** What to work on **
Check each line of the data, and copy those where "agent" appears.

Excerpts from a dataset
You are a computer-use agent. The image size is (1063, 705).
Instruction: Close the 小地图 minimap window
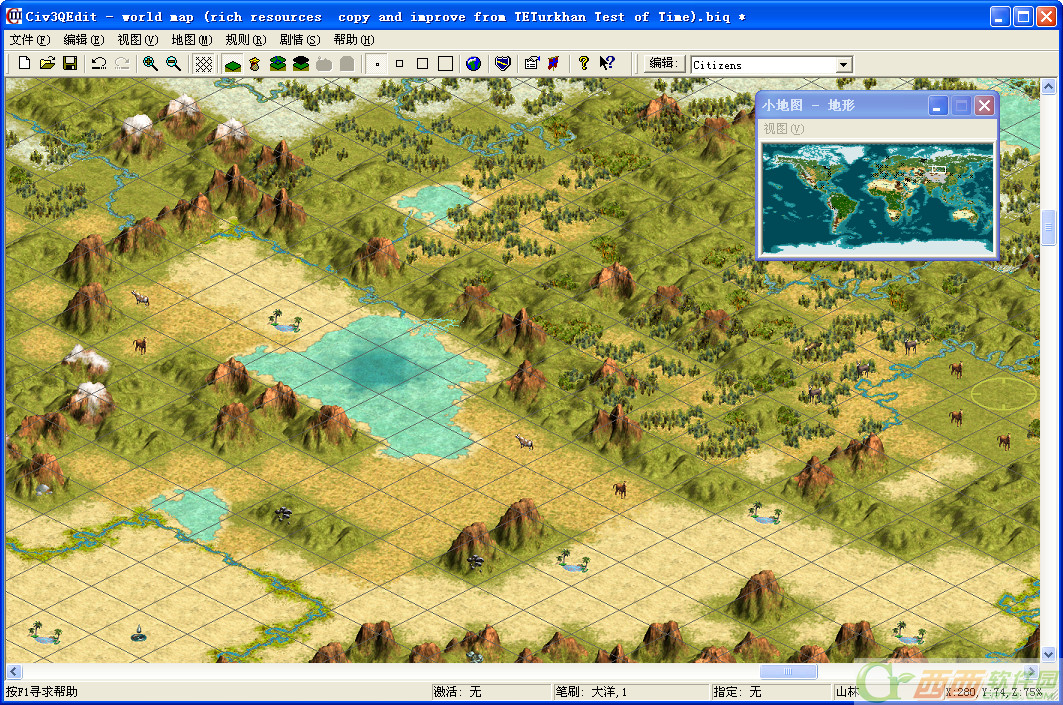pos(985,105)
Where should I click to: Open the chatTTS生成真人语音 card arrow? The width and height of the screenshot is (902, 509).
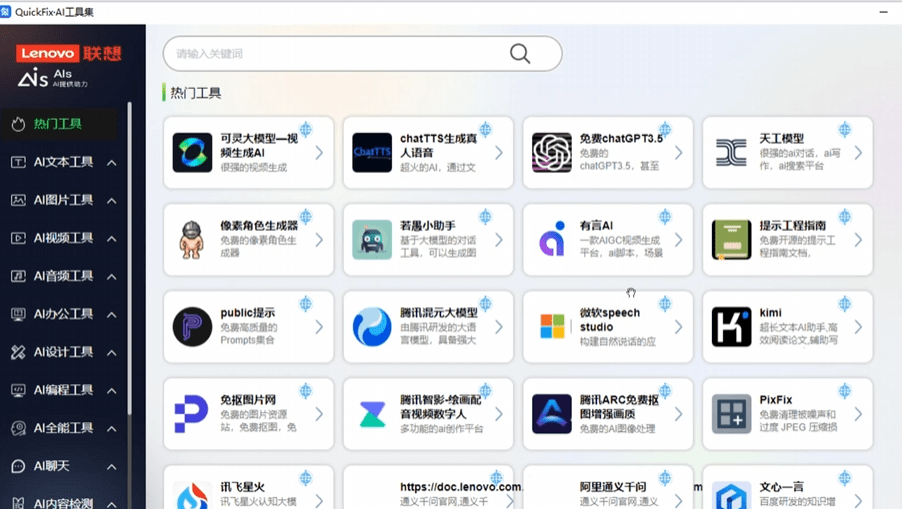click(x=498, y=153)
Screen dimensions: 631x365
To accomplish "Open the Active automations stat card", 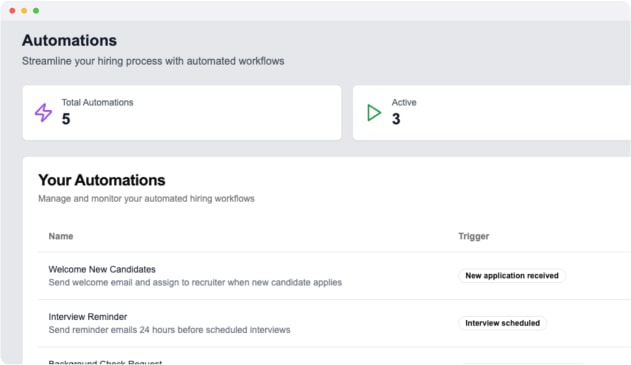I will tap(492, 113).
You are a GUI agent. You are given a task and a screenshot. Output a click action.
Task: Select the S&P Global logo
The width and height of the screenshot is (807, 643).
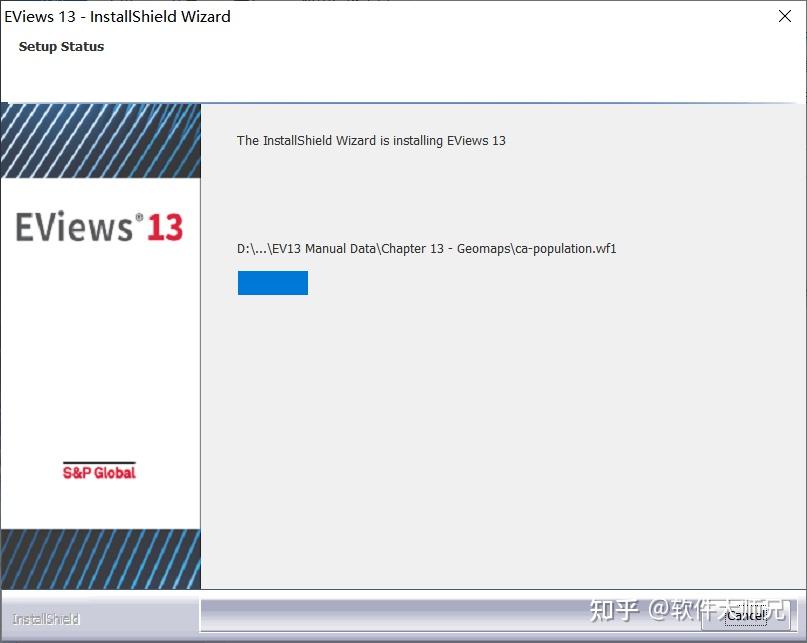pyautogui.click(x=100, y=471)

** Reply to the exercise **
You are a computer-use agent. The image size is (1063, 705).
You are a GUI agent. You are given a task and a screenshot. Output a click action.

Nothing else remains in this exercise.